§ **Estratto della fonte**:
══════

Mastro Vincenzo Stabile
ultimo calzolaio
della "Discesa"
 

TEANO

 
Il passato
 
Manifatture e vecchi mestieri
 
La concia delle pelli e la calzoleria
 
CONCIATORI E CALZOLAI

Le arti della concia e delle calzature ebbero grande sviluppo in Teano già prima del XV secolo e raggiunsero nei secoli successivi dimensioni di tutto rispetto. E' difficile stabilire le cause che determinarono il fiorire di tali arti perché, come sempre accade da noi, l'unica fonte di ricerca è data dagli archivi ecclesiastici che nel caso specifico sono quasi interemante periti. Fortunatamente essi furono in parte scandagliati dai nostri memorialisti Broccoli e De Monaco, nelle cui opere abbiamo attinto le notizie che riportiamo.
L'Arte dei conciatori e calzolai - corbiseri et cordones - dette vita alla Congregazione laicale di S. Reparata, che il 1 dicembre 1489 ottenne dal vescovo Orso Orsini la concessione della cappella di S. Reparata nella cattedrale. L'istrumento, rogato dal notaio De Leone e riportato da Michele Broccoli in Teano Sidicino, ci tramanda molte notizie dalle quali traspare la condizione di agiatezza in cui vivevano all'epoca calzolai e conciatori.
Nell'atto di concessione i confratelli si obbligarono a riparare la cappella entro due anni e le opere da fare non erano di poco conto. Dovevano rifare tetto e pavimento, costruire un nuovo altare, ornare la cappella con un dipinto della santa e provvedere alla suppellettile e ai paramenti necessari per l'officiatura. Si obbligarono inoltre a far celebrare una messa alla settimana, nonché a realizzare due sepolture per i confratelli nella stessa cappella. La Congrega aveva inoltre l'obbligo di soccorrere i confratelli colpiti da infermità e di fornire alle figlie di tutti i confratelli una dote matrimoniale di ben cinquanta ducati.

══════

§ **Record**:
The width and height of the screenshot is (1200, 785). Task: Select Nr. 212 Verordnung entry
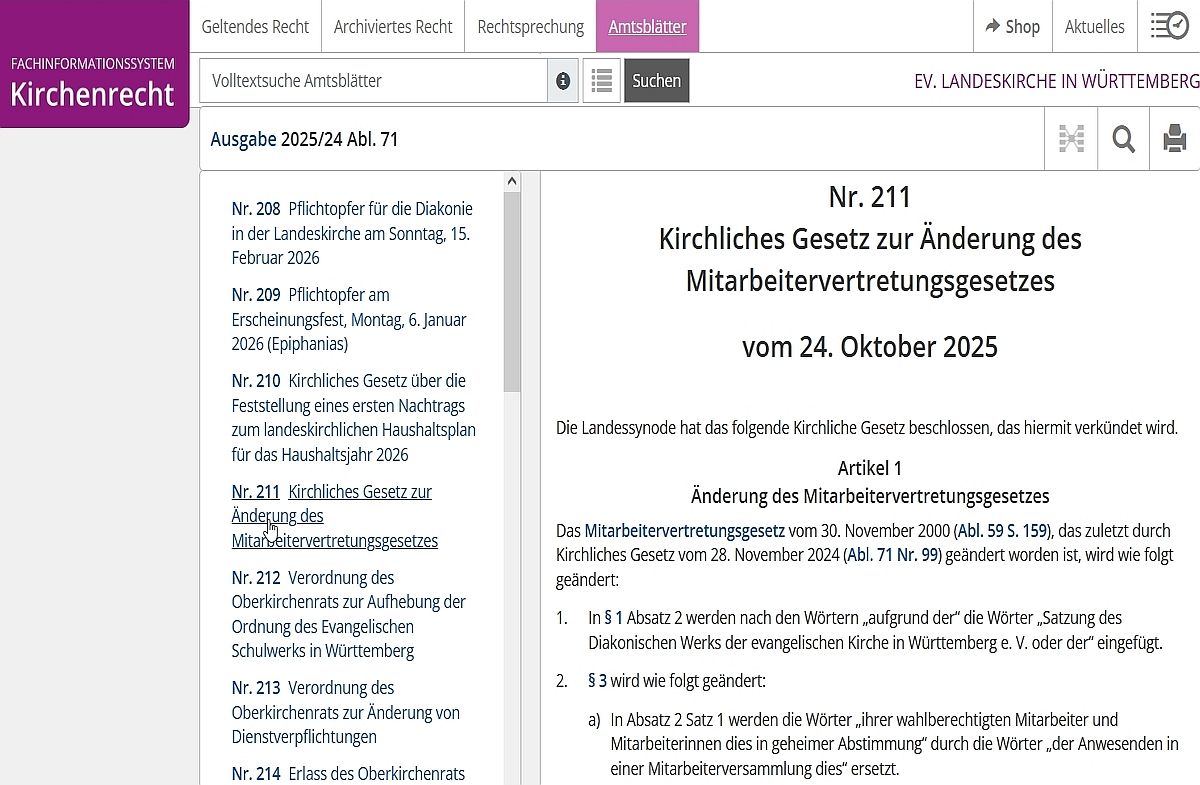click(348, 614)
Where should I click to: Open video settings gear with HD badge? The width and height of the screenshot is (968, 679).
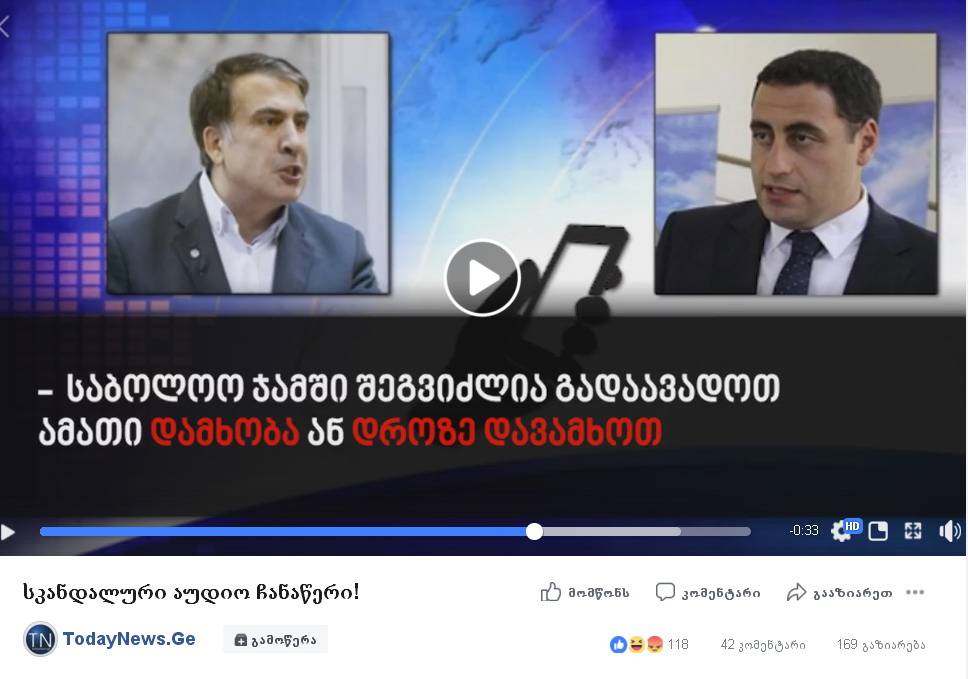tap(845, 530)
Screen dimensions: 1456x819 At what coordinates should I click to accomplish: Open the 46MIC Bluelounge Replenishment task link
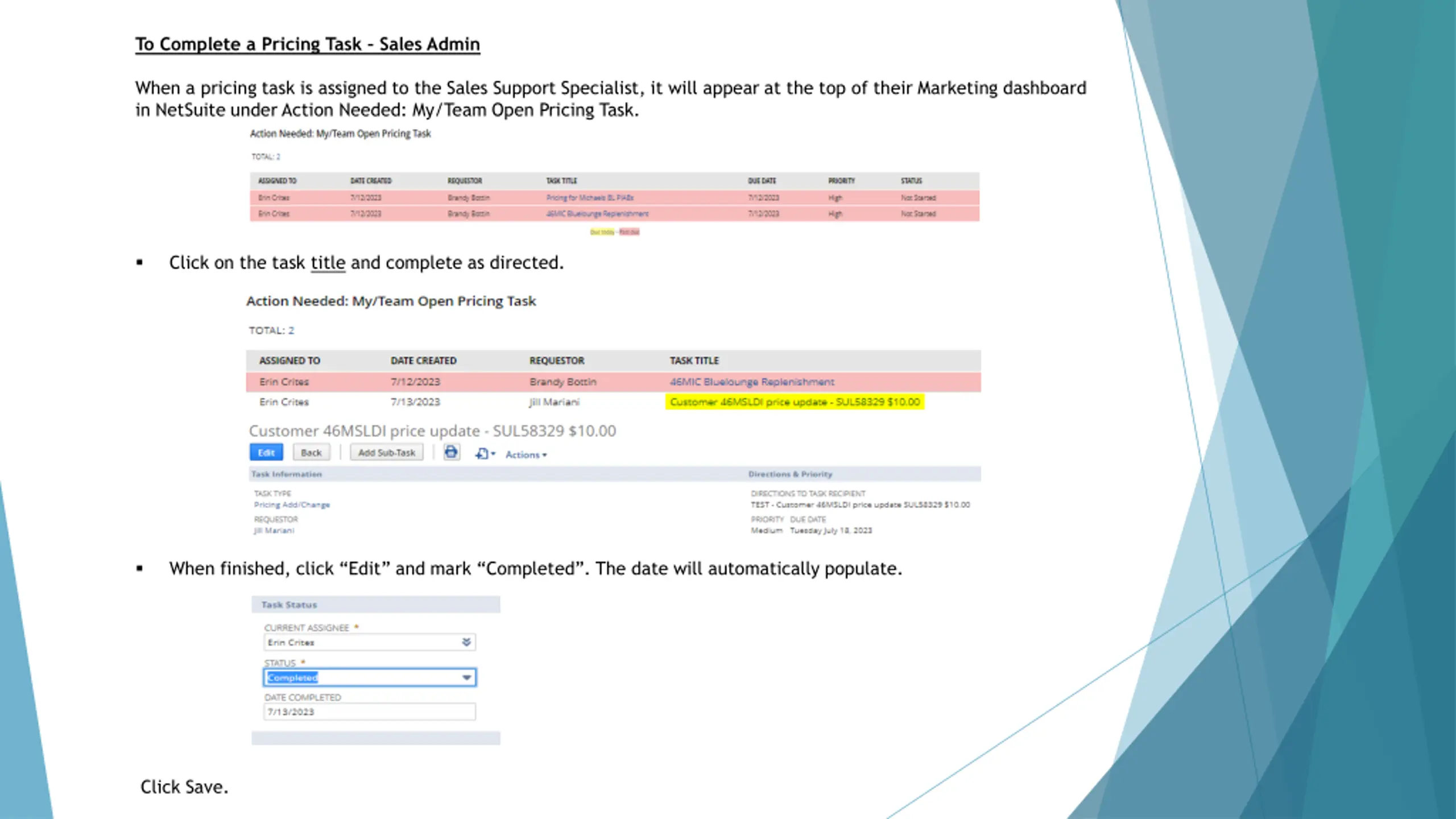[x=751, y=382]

══════

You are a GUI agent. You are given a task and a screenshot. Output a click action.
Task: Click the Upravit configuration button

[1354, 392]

══════

§ **Elenco compiti**:
1 - Nel testo su conciatori e calzolai di Teano, indica le opere elencate nella frase che segue «le opere da fare non erano di poco conto».
2 - Prosegui il testo su conciatori e calzolai di Teano a partire dal punto in cui si interrompe.

§ **Risultati per compito**:
1 -
- Rifare tetto e pavimento
- Costruire un nuovo altare
- Ornare la cappella con un dipinto della santa
- Provvedere alla suppellettile e ai paramenti necessari per l'officiatura

2 -
Un'idea delle buone condizioni economiche dell'arte dei calzolai e conciatori si ricava anche dagli statuti della confraternita del 1631. I mastri calzolai donavano alla cappella tutto il pelo e la "carneccia" rasati dalle pelli ancora fresche e tutti i ritagli di lavorazione delle pelli conciate. Il tutto fruttava alla congrega circa sessanta ducati all'anno cui venivano ad aggiungersi le rette annuali, che all'epoca erano di due carlini per i mastri e un carlino per i lavoranti e gli apprendisti. La cofraternita possedeva inoltre un orto denominato "Saetta", sito dove ora sorgono l'edificio del Giudice di Pace e un parco residenziale, dal quale ricava trenta carlini l'anno di rendita.
Anche la piccola chiesa della Madonna di Costantinopoli presso la Porta della Rua, oggi sede della rosticceria Rendina, era di pertinenza della confraternita che vi faceva celebrare una messa al mese.
L'8 ottobre, festa di S. Reparata, i canonici della cattedrale officiavano, a spese della Congrega, la messa solenne e la processione della statua. In occasione della festa la congrega faceva macellare un vitello per distribuire la carne ai confratelli, mentre la testa veniva data in omaggio al vescovo.
Alla fine del Seicento l'arte dovette subire un notevole declino e difatti il vescovo Giberti, severissimo prelato dell'Inquisizione, proibì di erogare doti e altri soccorsi al di là di quanto consentivano le rendite.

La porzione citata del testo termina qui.